L'odyssée judiciaire d'un médecin-chef catholique licencié après s'être remarié a pris fin - ou pas ? BAG, jugement du 20.02.2019 - 2 AZR 746/14
Cette décision du BAG est le résultat d'un litige qui a duré des années. Le cas avait déjà occupé toutes les instances imaginables au niveau national et européen : Après que le médecin se soit défendu avec succès contre son licenciement devant le tribunal du travail de Düsseldorf (jugement du 30.7.2009, Az. : 6 Ca 2377/09), le tribunal régional du travail de Düsseldorf (jugement du 1.7.2010, Az. : 5 Sa 996/10) et le tribunal fédéral du travail d'Erfurt (jugement du 8.9.2011, Az. : 2 AZR 543/10), l'Église a fait appel à la Cour constitutionnelle fédérale et a obtenu gain de cause (jugement du 22.10.2014, 2 BvR 661/12). La Cour constitutionnelle fédérale a considéré que le droit à l'autodétermination des Églises avait été violé et a annulé la décision du BAG. Le BAG devait statuer à nouveau selon les directives de la Cour constitutionnelle, tout en respectant le droit à l'autodétermination des Eglises. Les juges suprêmes du travail n'ont toutefois pas voulu se contenter des directives de Karlsruhe et ont demandé à la CJCE de clarifier si une telle action ne violait pas l'interdiction de discrimination prévue par le droit de l'Union et n'était pas contraire aux directives anti-discrimination correspondantes de l'UE. Dans leur décision, les juges luxembourgeois de la CJCE ont clairement indiqué que les exigences ecclésiastiques en matière de comportement loyal au sens de l'éthique susmentionnée ne justifiaient une différence de traitement entre les employés que si elles constituaient, dans le cas concret, "une exigence professionnelle qui, compte tenu de l'éthique de l'église ou de l'organisation en question, est essentielle, légitime et justifiée et qui respecte le principe de proportionnalité". Sans surprise, le BAG s'est rallié à ce point de vue dans sa décision et a donné raison au plaignant. Le licenciement est nul.
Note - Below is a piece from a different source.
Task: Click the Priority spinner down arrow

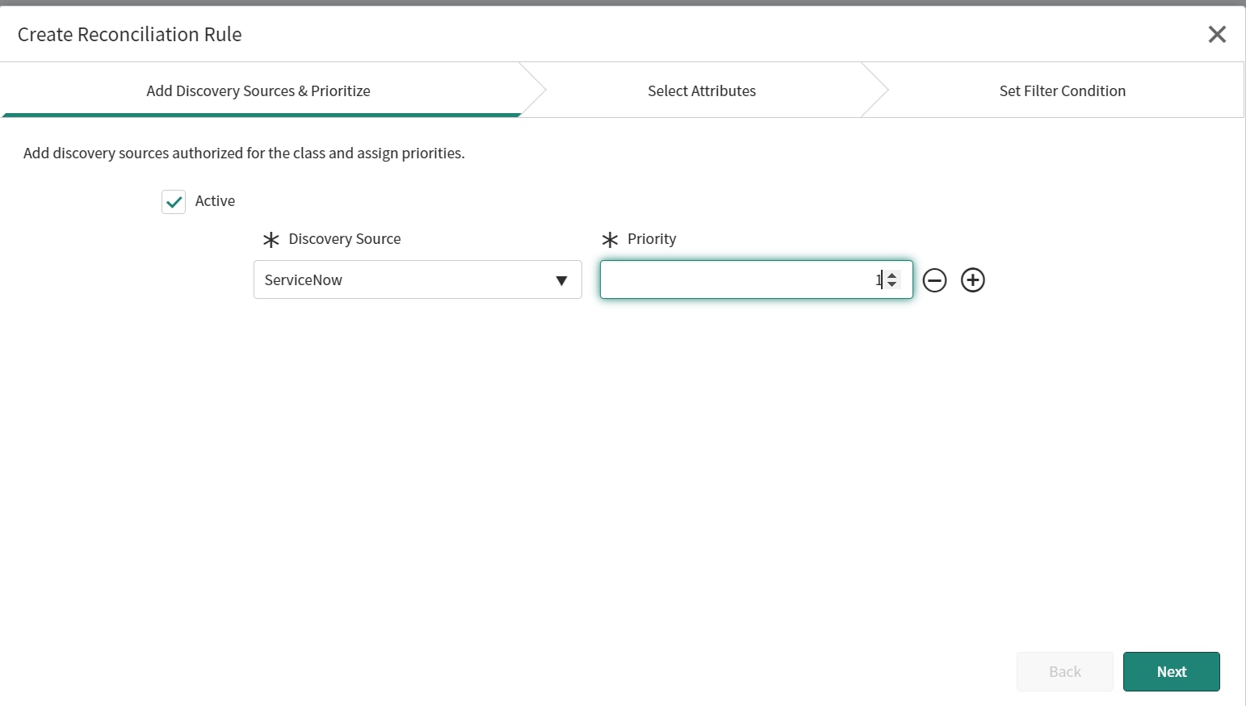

Le litige est-il donc définitivement clos ? Seulement si l'Eglise ne fait pas appel de la nouvelle décision du BAG auprès de la Cour constitutionnelle fédérale. Si la Cour constitutionnelle devait effectivement se pencher à nouveau sur l'affaire, le résultat est ouvert. Les juges constitutionnels devront alors décider s'ils accordent la priorité au rôle particulier de l'Église, inscrit dans la Loi fondamentale, par rapport au droit de l'Union. En théorie, cela serait envisageable. Mais une telle décision de la Cour constitutionnelle aurait des conséquences allant bien au-delà du cas actuel : Jusqu'à présent, en Allemagne, c'est le droit de l'Union qui prime, la CJUE appliquant le droit de l'Union en priorité "avant toute norme nationale". La Cour constitutionnelle a suivi cette voie jusqu'à présent, car le droit européen garantit une protection des droits fondamentaux comparable au niveau allemand. Si la Cour constitutionnelle en décidait autrement, elle refuserait à l'Union une protection des droits fondamentaux comparable.
Conséquences pour le droit du travail de l'Église : la décision représente une atteinte sensible à la grande autonomie dont jouissait jusqu'à présent l'Église en matière de personnel. Les prescriptions de la CJCE en matière de droit de la discrimination, auxquelles le BAG vient de se rallier, vont très loin. Ainsi, à l'avenir, les manquements au droit du travail selon l'ordre fondamental de l'Église (comme l'adultère ou le partenariat de vie enregistré) ne pourront probablement plus être conciliés avec les prescriptions du droit de la discrimination. En outre, les Églises devront accepter que les tribunaux d'État décident si, pour une activité donnée, les directives de l'Église constituent une "exigence professionnelle essentielle, légitime et justifiée".